# Jeep limitations??



## dtaper (Feb 11, 2009)

what is the biggest lot u would plow with a jeep?
i'm interested in small plaza parking lots (maybe 20 car lot)
is it doable or is it too much?


----------



## theplowmeister (Nov 14, 2006)

It's very doable just not with 12" of snow, take small bites. your biggest problem is the jeep lack of weight. trying to push a large load of snow will be tuff. Windrowing a large row you will find that the plow will push the jeep sideways. 
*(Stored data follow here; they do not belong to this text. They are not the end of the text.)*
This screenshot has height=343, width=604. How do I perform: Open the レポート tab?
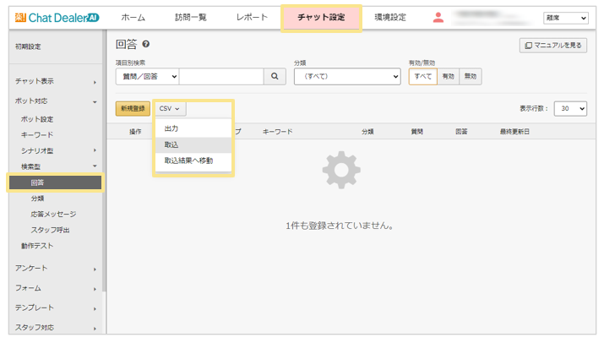coord(252,18)
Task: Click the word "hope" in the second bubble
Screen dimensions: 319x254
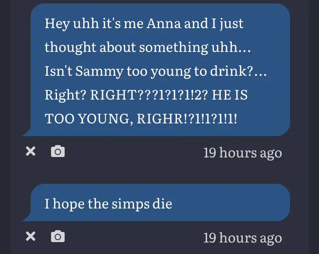Action: coord(68,204)
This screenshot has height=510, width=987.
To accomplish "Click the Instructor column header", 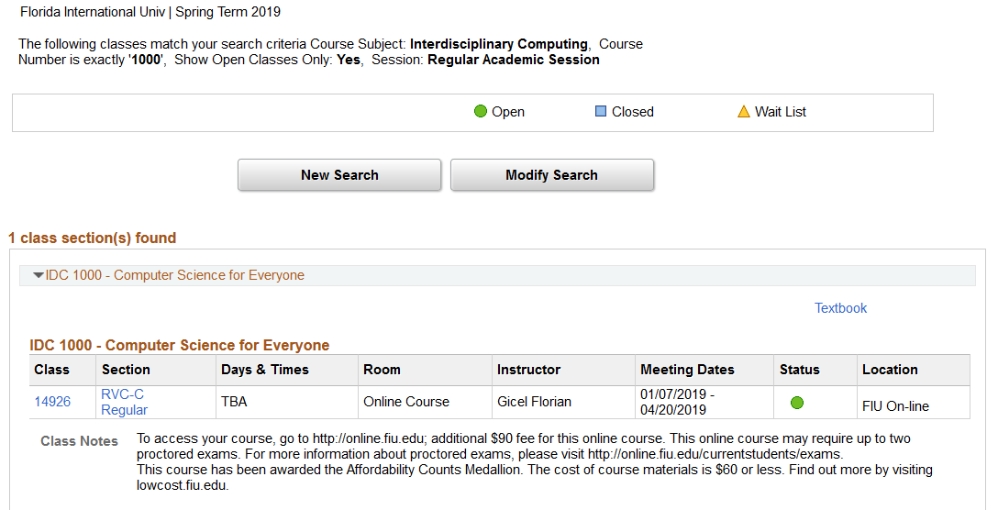I will pyautogui.click(x=528, y=370).
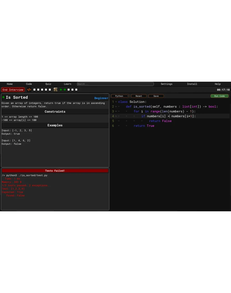The width and height of the screenshot is (231, 293).
Task: Collapse the is_sorted function fold on line 2
Action: coord(116,107)
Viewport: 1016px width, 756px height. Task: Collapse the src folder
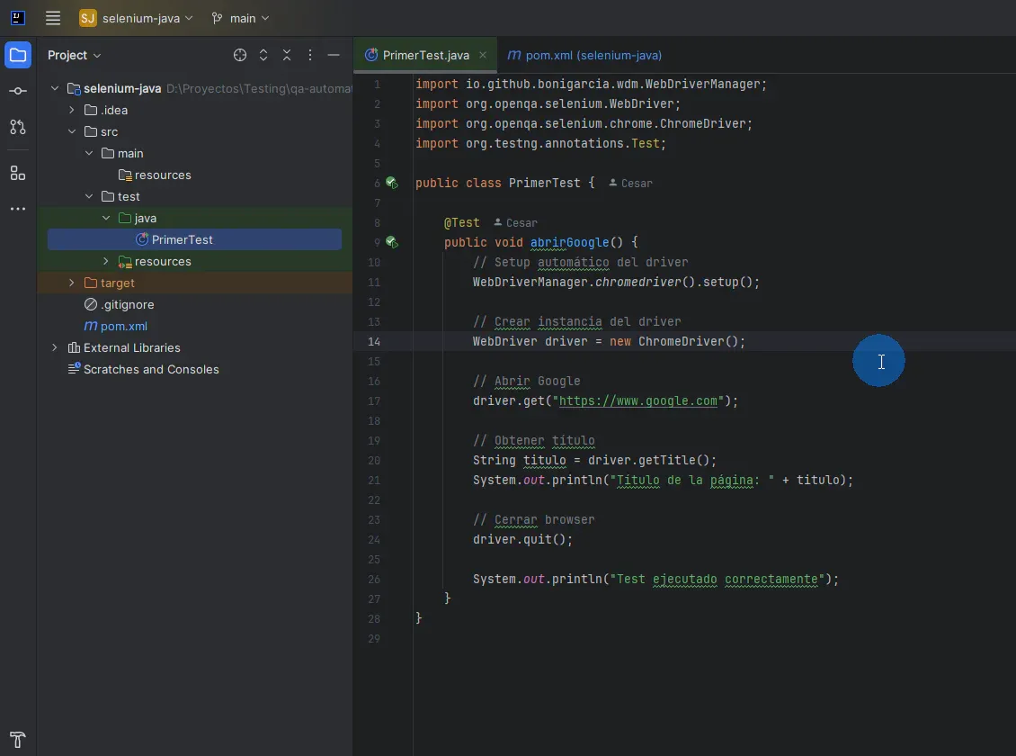72,131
With a lot thats 20 cars in size you should be OK. just dont expect it to push like a 3/4 ton truck its a 1/4 ton.


----------



## augerandblade (Jan 17, 2009)

Put some ballast in the back, whatever your plow weighs balance that out with the extra weight


----------



## dtaper (Feb 11, 2009)

i'm new to the forum because i'm planning on buying a plow to do my own driveway. 
i'm looking at getting extra income plowing driveways in my neighborhood and mayb little plaza if i can get'em


----------



## augerandblade (Jan 17, 2009)

Yeah there are some good threads here on getting started in plowing , do some research on them, and theyll give you a good idea if its do able or not


----------



## theplowmeister (Nov 14, 2006)

If you plow business's you will need liability insurance. (you should have it for driveways too) and thats expensive. If someone steps out of there car at the pizza shop and falls it's YOU they will sew.


----------



## dtaper (Feb 11, 2009)

i have liability insurance for my construction business i operate. would this insurance be ok or will i have to add to the insurance for the plowing?


----------



## theplowmeister (Nov 14, 2006)

Talk to your insurance agent.


----------



## augerandblade (Jan 17, 2009)

I cantell ya that you will have to add this activity to your policy


----------



## cj5fun (Jan 19, 2009)

*cj5fun*

If you get into commercial lots(people places) you should plan on getting a spreader so you can salt or sand after plowing. That takes alot of liability off of the property owners and you. I used to do a couple Post Office and Dr. office lots and this is what I ran into.


----------



## jeepwannab (Jan 30, 2008)

not to change the subject, the other day i was looking at bumpers on ebay and this guy makes all sorts of stuff for jeeps, bumpers, plow adapter plates, and spreaders for wranglers, they required you to remove the tailgate and the rear seat, bolted/strapped to the roll cage, and to the tailgate hardware, it locks also, adds up to 100lbs + up to 350lbs in salt/sand, the only problem is getting the salt into it, 1 shovel at a time, and was reasonable priced at $1500, think it will cause more problems than its worth?


----------



## JDiepstra (Sep 15, 2008)

jeepwannab;750709 said:


> not to change the subject, the other day i was looking at bumpers on ebay and this guy makes all sorts of stuff for jeeps, bumpers, plow adapter plates, and spreaders for wranglers, they required you to remove the tailgate and the rear seat, bolted/strapped to the roll cage, and to the tailgate hardware, it locks also, adds up to 100lbs + up to 350lbs in salt/sand, the only problem is getting the salt into it, 1 shovel at a time, and was reasonable priced at $1500, think it will cause more problems than its worth?


Sounds awful!


----------



## theplowmeister (Nov 14, 2006)

jeepwannab;750709 said:


> not to change the subject, the other day i was looking at bumpers on ebay and this guy makes all sorts of stuff for jeeps, bumpers, plow adapter plates, and spreaders for wranglers, they required you to remove the tailgate and the rear seat, bolted/strapped to the roll cage, and to the tailgate hardware, it locks also, adds up to 100lbs + up to 350lbs in salt/sand, the only problem is getting the salt into it, 1 shovel at a time, and was reasonable priced at $1500, think it will cause more problems than its worth?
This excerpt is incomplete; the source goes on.